| EXERCISE DESCRIPTION |
If a line of the data below holds the string "click", copy it.

Start of GIVEN ENTRIES

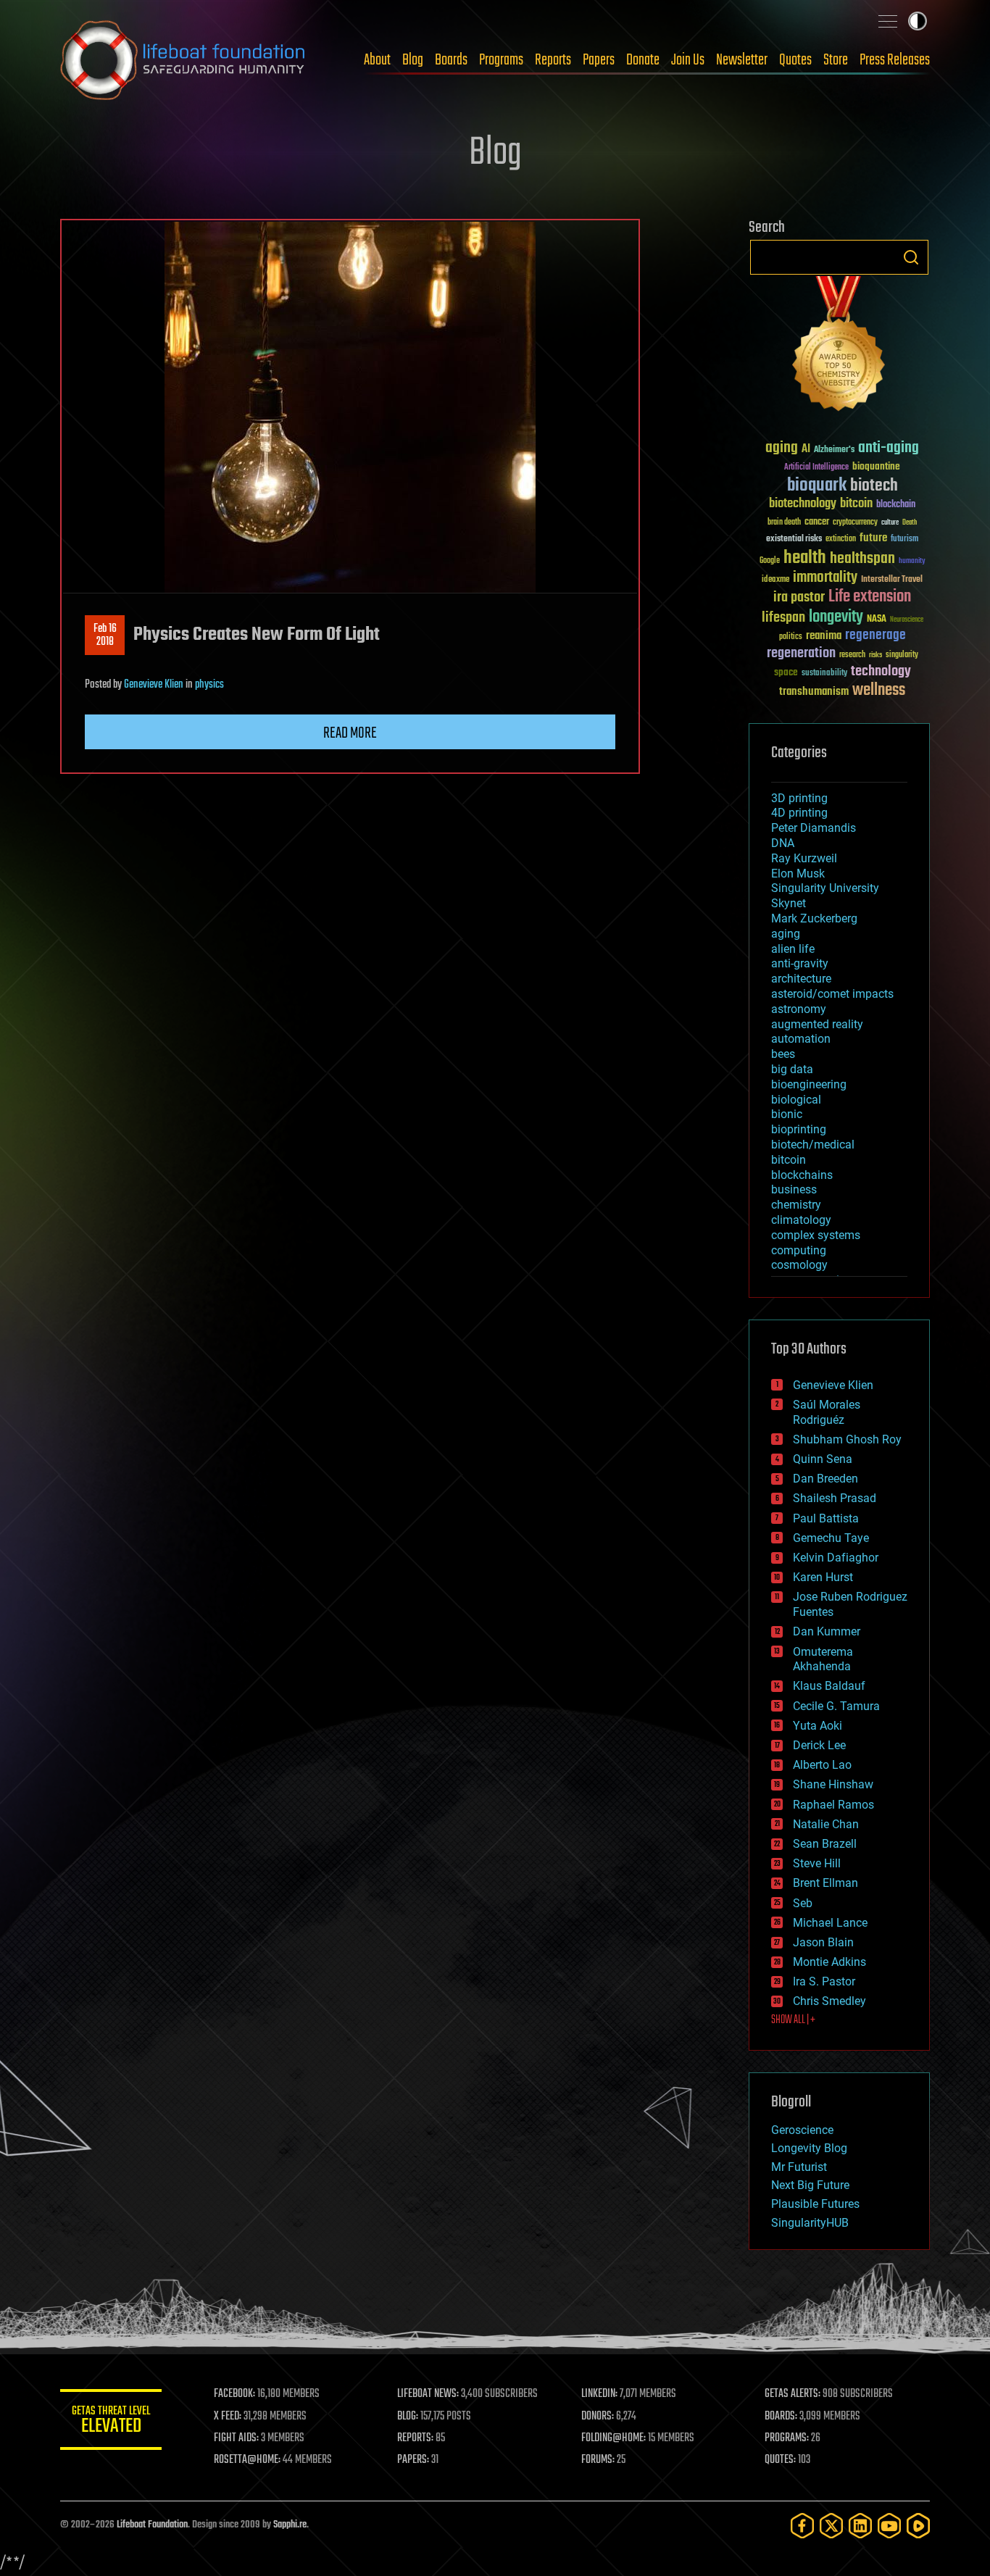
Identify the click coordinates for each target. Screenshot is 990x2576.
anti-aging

End of GIVEN ENTRIES
Start of GIVEN ENTRIES

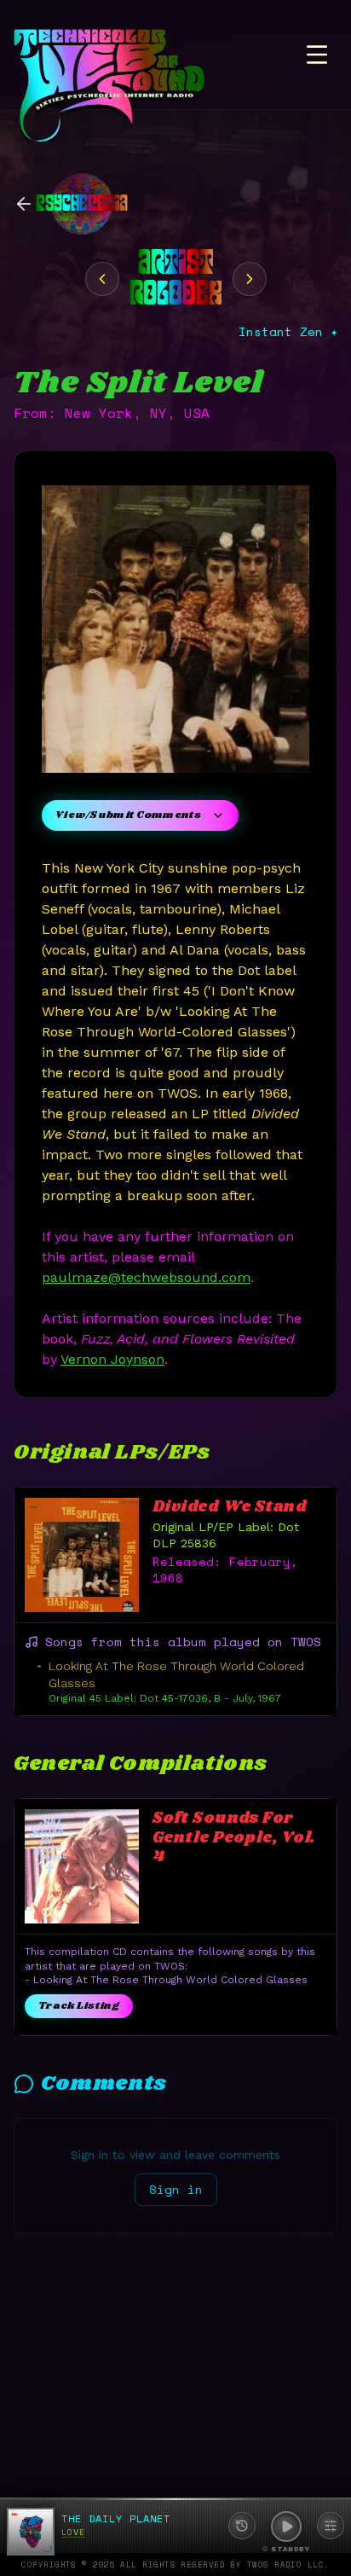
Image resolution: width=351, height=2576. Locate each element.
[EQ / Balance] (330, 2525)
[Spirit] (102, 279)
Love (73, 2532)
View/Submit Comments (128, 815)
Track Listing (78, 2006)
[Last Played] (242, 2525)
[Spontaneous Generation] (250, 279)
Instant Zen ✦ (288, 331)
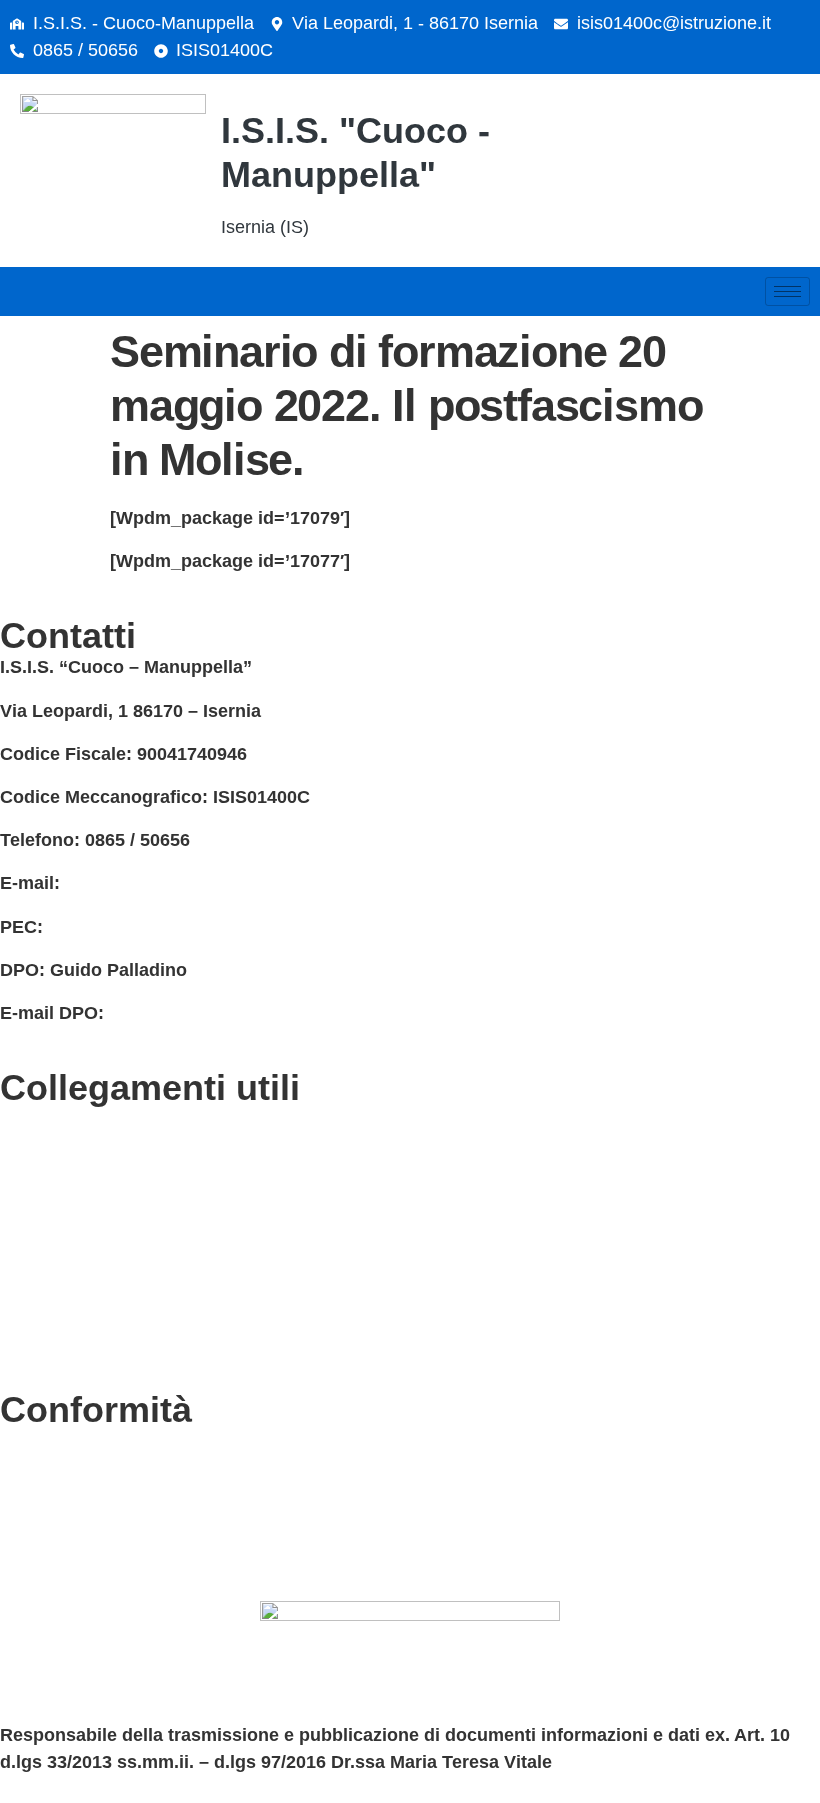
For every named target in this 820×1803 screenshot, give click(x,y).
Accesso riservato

End of GIVEN ENTRIES

| ANSWER AREA |
Identify the click coordinates for each target. Screenshot is 990x2576.
For every named target in this 820×1803 screenshot, give click(x,y).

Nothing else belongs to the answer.